Deep learning-based models’ application to generating a cryptographic key from a face image
DOI:
https://doi.org/10.30837/rt.2023.2.213.03Keywords:
deep learning models, machine learning, face recognition, cryptography, biometric authenticationAbstract
Generating cryptographic keys, such as passwords or pin codes, involves utilizing specialized algorithms that rely on complex mathematical transformations. These keys necessitate secure storage measures and complex distribution and processing mechanisms, which often incur substantial costs. However, an alternative approach emerges, proposing the generation of cryptographic keys based on the user's biometric data. Since one can generate keys "on the fly," there is no longer a requirement for key storage or distribution.

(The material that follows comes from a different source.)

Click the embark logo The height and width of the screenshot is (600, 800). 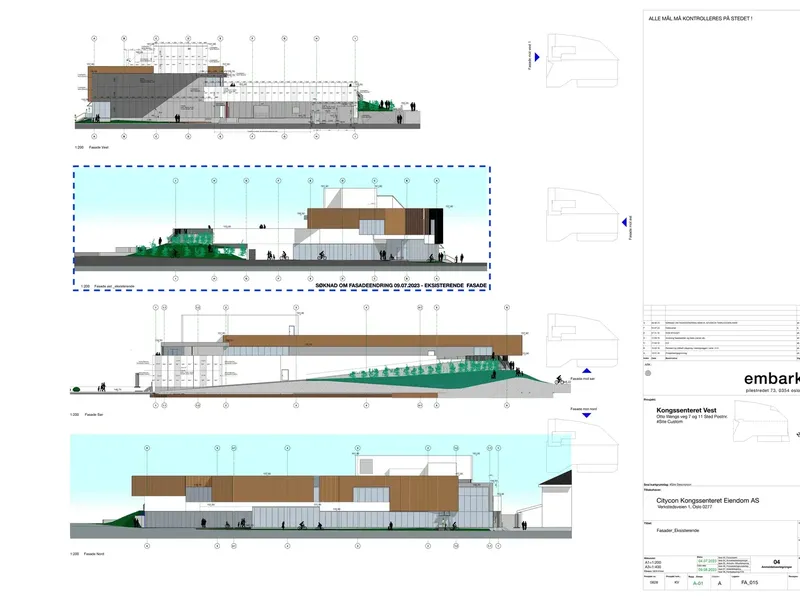click(771, 379)
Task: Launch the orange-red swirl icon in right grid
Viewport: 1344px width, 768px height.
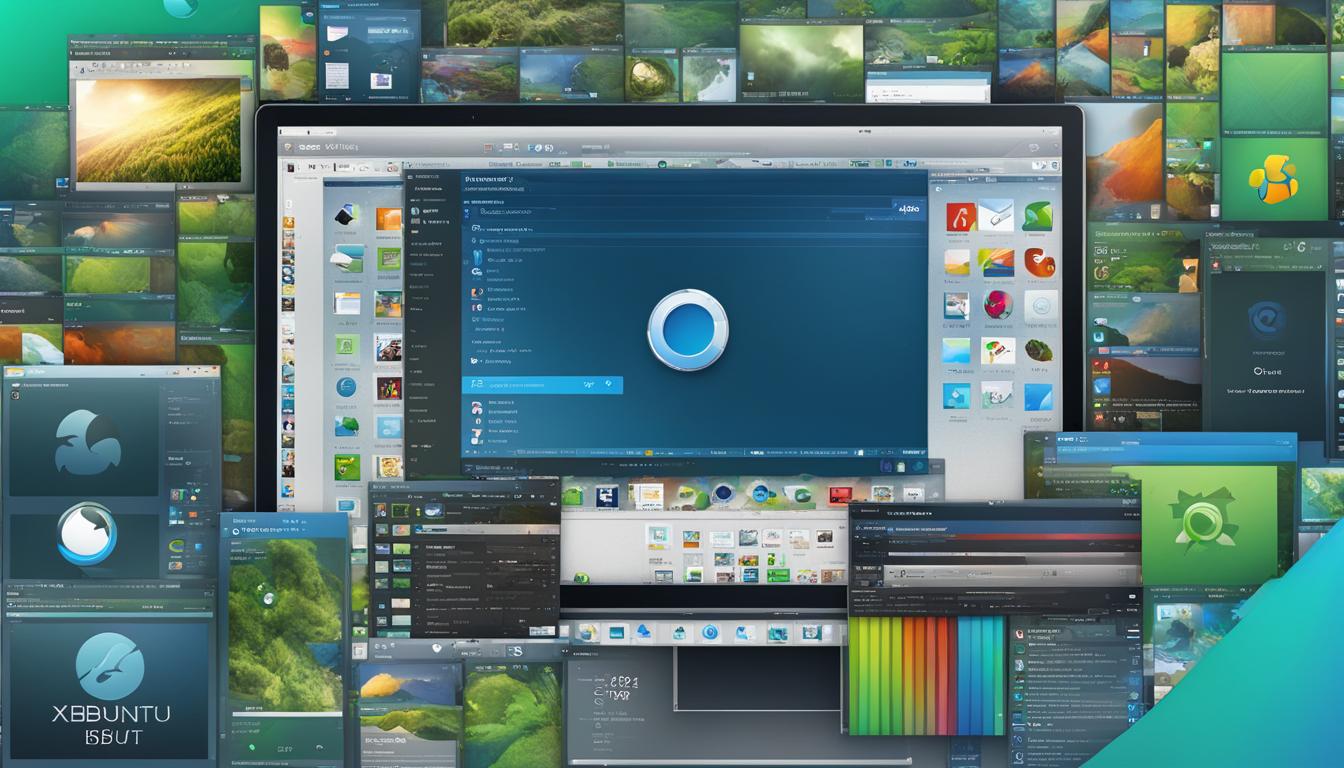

These generated keys, derived from biometric information, can be effectively employed for biometric authentication, offering numerous advantages. Additionally, this alternative approach unlocks new possibilities for constructing information infrastructure. By utilizing biometric keys, the initiation of cryptographic algorithms like encryption and digital signatures becomes more streamlined and less burdensome in storing and processing procedures. This paper explores biometric key generation technologies, focusing on applying deep learning models. In particular, we employ convolutional neural networks to extract significant biometric features from human face images as the foundation for subsequent key generation processes. A comprehensive analysis involves extensive experimentation with various deep-learning models. We achieve remarkable results by optimizing the algorithm's parameters, with the False Reject Rate (FRR) and False Acceptance Rate (FAR) approximately equal and less than 10%. With code-based cryptographic extractors’ post-quantum level of security, we ensure the continued protection and integrity of sensitive information within the cryptographic framework.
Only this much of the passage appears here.